» **LESETEXT**
+ + + + +
Der letzte und für mich schwerwiegendste Kritikpunkt betrifft den Erzähler. Dieser bewegt sich einerseits zu Rundenbeginn, aber auch nach dem Besiegen eines Monsters. Da der Erzähler gleichzeitig das Zeitlimit darstellt, reduziert das Vernichten eines Monsters damit direkt und deutlich die verfügbare Restzeit. Vom Spieldesign her macht dies durchaus Sinn, muss man dadurch doch deutlich mehr planen und taktieren. Einfach jedes Monster verhauen wird unter Garantie zur Niederlage führen. Thematisch schreckt es mich aber einfach ab, ein Monster bewusst in die Burg rennen zu lassen (um die dort befindlichen Bauern zu erschlagen), obwohl ich dies problemlos verhindern könnte. Fast in jedem Szenario stellt sich irgendwann die Frage ob wir einige Bürger retten oder das Spiel gewinnen wollen. An dieser Stelle wären wir wieder am Anfang des Textes, überwiegt hier doch das planerische Element deutlich vor dem Thematischen. Gerade bei einem so auf dem Erzählerischen basierenden Werk geht damit ein nicht unwesentlicher Teil der Stimmung verloren. Was dadurch am Ende für mich bleibt sind trotzdem viele Stunden guter Unterhaltung, aber auch eine leider vergebene Chance auf ein wirklich großartiges Spiel.
+ + + + +
» **DATENAUSZUG**
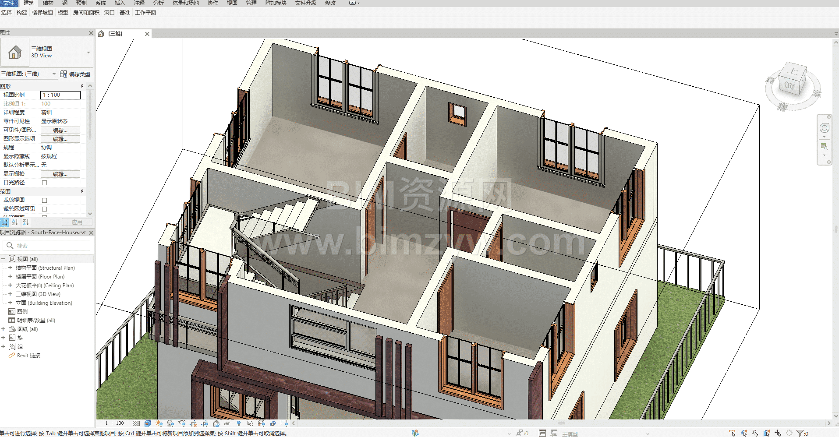Check the 裁剪视图 checkbox
This screenshot has height=437, width=839.
coord(44,200)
+ + + + +
» **AUFGABE 1**
Fassen Sie den Absatz des Lesetextes, der mit „Der letzte und für mich schwerwiegendste Kritikpunkt“ beginnt, als Stichpunktliste zusammen. Alle wesentlichen Aussagen sollen erhalten bleiben.
» **AUFGABE 2**
Was stellt der Erzähler laut dem Lesetext gleichzeitig dar?

» **LÖSUNG 1**
- Der schwerwiegendste Kritikpunkt betrifft den Erzähler.
- Der Erzähler bewegt sich zu Rundenbeginn und nach dem Besiegen eines Monsters.
- Er stellt zugleich das Zeitlimit dar. Jedes vernichtete Monster verkürzt daher deutlich die Restzeit.
- Spielerisch ist das sinnvoll, weil man mehr planen und taktieren muss. Wer jedes Monster bekämpft, verliert garantiert.
- Thematisch wirkt es abschreckend, ein Monster bewusst in die Burg zu den Bauern laufen zu lassen, obwohl man es verhindern könnte.
- Fast in jedem Szenario muss man entscheiden, ob man Bürger rettet oder das Spiel gewinnt.
- Das Planerische überwiegt deutlich das Thematische. Bei einem so erzählerisch angelegten Werk geht dadurch viel Stimmung verloren.
- Fazit: viele Stunden guter Unterhaltung, aber eine vergebene Chance auf ein wirklich großartiges Spiel.

» **LÖSUNG 2**
Das Zeitlimit.